> [PROMPT]:
Each line in the records below that has the word "resolution" should be copied.

....

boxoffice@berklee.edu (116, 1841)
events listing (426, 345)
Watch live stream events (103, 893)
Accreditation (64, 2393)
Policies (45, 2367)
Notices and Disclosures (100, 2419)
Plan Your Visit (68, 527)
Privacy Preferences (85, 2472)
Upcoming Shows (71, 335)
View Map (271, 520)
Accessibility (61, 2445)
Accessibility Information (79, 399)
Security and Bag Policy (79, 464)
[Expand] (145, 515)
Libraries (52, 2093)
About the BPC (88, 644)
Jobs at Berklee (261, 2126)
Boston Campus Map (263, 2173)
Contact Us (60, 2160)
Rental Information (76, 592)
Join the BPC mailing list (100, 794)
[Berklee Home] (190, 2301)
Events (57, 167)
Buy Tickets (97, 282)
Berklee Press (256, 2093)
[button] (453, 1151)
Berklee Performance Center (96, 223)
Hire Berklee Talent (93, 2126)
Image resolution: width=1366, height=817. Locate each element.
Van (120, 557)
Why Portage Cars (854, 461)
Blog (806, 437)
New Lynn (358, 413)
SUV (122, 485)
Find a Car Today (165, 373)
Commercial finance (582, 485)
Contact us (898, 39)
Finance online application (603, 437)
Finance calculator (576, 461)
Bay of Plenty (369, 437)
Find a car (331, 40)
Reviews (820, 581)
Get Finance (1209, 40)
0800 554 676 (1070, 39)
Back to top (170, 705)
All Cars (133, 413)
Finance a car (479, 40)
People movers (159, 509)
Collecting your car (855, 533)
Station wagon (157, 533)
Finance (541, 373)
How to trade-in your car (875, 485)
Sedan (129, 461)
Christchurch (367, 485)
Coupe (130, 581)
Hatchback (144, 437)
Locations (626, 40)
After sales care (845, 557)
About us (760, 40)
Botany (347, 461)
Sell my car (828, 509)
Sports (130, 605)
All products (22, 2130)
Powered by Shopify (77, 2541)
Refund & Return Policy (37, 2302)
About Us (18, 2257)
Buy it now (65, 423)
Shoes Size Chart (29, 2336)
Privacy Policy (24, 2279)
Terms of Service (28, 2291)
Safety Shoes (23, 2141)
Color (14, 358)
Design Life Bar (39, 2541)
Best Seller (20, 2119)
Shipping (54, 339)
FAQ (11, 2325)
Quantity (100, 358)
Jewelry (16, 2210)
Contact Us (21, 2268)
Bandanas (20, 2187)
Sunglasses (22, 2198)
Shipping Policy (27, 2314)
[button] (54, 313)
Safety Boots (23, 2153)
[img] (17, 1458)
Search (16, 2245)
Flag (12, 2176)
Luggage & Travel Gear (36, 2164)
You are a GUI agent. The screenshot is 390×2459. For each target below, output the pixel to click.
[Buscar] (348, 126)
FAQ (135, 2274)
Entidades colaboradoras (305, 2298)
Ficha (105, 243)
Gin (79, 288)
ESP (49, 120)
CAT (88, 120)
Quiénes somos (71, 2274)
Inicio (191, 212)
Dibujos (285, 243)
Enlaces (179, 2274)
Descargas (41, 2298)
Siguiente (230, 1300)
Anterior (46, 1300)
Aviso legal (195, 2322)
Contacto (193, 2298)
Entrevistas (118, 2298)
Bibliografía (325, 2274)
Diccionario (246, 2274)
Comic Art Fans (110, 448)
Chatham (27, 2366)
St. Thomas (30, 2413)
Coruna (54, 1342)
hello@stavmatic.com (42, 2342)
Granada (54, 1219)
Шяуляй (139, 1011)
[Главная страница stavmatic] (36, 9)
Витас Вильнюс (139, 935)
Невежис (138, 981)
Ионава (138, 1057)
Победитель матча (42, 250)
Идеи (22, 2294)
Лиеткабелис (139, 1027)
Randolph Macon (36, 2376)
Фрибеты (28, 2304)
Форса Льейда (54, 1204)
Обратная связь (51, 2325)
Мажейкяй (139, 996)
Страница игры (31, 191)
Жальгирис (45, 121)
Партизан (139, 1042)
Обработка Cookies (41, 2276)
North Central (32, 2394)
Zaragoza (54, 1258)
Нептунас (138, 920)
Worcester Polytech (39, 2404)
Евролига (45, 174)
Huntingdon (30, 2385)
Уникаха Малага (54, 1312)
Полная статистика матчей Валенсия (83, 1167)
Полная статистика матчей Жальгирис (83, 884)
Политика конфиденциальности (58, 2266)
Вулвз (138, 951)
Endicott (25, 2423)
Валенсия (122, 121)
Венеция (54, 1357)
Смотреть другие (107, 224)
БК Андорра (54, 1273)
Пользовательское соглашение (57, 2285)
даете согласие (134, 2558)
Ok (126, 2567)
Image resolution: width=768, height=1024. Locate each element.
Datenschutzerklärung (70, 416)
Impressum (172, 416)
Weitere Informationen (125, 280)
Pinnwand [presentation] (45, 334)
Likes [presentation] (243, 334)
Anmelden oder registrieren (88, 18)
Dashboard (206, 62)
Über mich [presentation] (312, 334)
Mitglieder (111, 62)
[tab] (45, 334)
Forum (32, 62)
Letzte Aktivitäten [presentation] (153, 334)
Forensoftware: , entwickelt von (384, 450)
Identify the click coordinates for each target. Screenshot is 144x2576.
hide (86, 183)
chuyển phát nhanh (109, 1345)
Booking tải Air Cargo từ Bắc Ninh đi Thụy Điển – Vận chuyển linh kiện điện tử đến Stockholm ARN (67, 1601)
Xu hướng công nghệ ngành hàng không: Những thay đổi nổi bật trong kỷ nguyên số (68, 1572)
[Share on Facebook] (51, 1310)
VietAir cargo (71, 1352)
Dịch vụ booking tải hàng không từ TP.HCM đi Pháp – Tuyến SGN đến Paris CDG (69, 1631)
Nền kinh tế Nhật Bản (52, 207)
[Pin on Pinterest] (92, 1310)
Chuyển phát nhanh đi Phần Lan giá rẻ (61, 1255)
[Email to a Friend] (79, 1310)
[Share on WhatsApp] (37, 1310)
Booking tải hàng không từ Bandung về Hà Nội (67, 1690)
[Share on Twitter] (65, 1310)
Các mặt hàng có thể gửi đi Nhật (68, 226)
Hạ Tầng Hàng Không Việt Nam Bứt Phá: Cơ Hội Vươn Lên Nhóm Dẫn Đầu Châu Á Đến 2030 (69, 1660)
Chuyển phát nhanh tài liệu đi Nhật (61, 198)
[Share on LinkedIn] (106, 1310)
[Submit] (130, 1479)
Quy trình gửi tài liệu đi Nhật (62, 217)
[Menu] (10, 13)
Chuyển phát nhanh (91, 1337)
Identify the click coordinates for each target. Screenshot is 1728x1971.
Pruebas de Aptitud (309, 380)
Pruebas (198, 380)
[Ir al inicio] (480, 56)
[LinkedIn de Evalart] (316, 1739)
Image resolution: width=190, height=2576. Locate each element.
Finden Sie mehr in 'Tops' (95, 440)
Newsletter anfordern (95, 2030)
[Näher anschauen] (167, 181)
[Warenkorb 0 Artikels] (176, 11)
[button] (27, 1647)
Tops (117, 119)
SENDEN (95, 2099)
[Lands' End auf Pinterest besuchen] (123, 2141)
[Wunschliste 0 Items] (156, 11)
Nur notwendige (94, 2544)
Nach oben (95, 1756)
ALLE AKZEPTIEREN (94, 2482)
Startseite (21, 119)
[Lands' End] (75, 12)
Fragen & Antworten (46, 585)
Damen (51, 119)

....

> [TASK RESULT]:
Image resolution: width=1366, height=817. Locate each element.
Image resolution: width=768, height=1024. Locate each element.
Image resolution: width=190, height=2576. Locate each element.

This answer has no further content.